Segment Open
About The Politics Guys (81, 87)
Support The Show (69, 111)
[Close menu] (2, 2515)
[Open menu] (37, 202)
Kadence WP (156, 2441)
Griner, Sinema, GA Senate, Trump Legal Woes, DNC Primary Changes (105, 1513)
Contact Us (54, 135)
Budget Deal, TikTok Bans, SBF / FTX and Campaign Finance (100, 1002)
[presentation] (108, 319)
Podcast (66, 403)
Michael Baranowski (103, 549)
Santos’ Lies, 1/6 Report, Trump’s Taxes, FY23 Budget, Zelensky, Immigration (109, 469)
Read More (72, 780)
Segment Closed
Segment Open
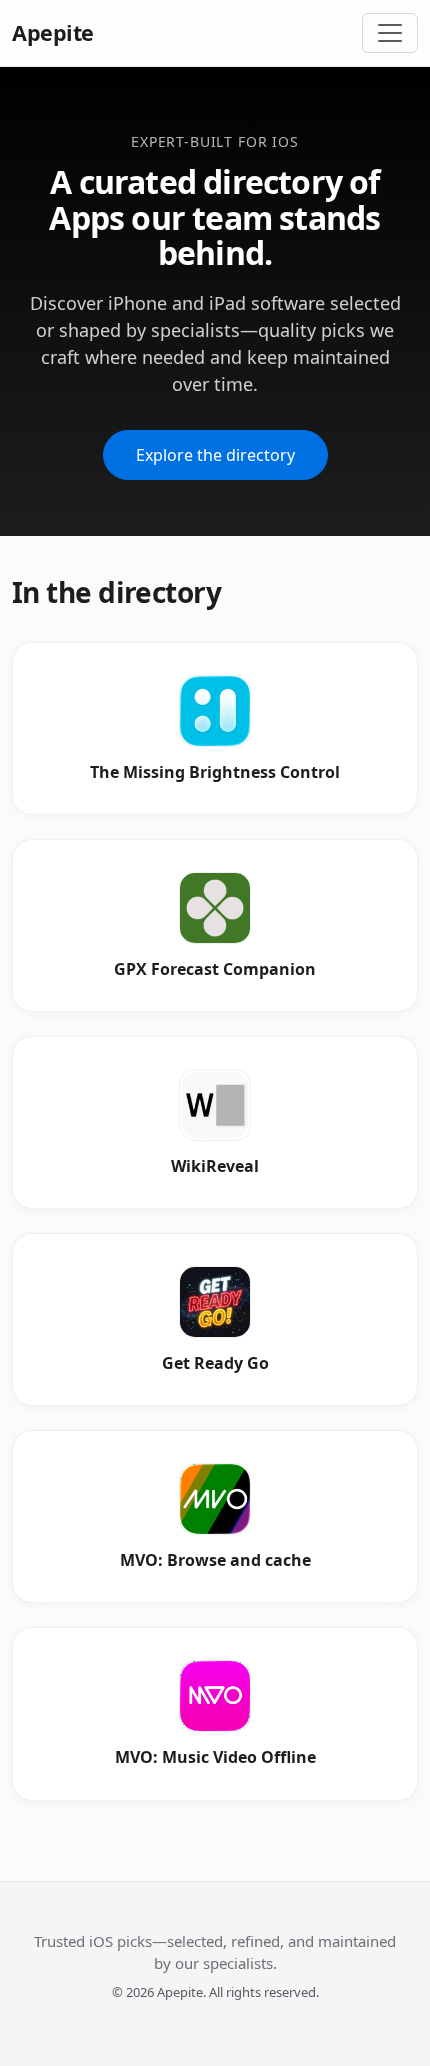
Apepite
Segment Closed
• TASK BRIEF: What you return should be exactly the lines above, starting at the one with "About The Politics Guys (81, 87)" and ending at the one with "Read More (72, 780)", and nothing else.

• WRITTEN ANSWER:
About The Politics Guys (81, 87)
Support The Show (69, 111)
[Close menu] (2, 2515)
[Open menu] (37, 202)
Kadence WP (156, 2441)
Griner, Sinema, GA Senate, Trump Legal Woes, DNC Primary Changes (105, 1513)
Contact Us (54, 135)
Budget Deal, TikTok Bans, SBF / FTX and Campaign Finance (100, 1002)
[presentation] (108, 319)
Podcast (66, 403)
Michael Baranowski (103, 549)
Santos’ Lies, 1/6 Report, Trump’s Taxes, FY23 Budget, Zelensky, Immigration (109, 469)
Read More (72, 780)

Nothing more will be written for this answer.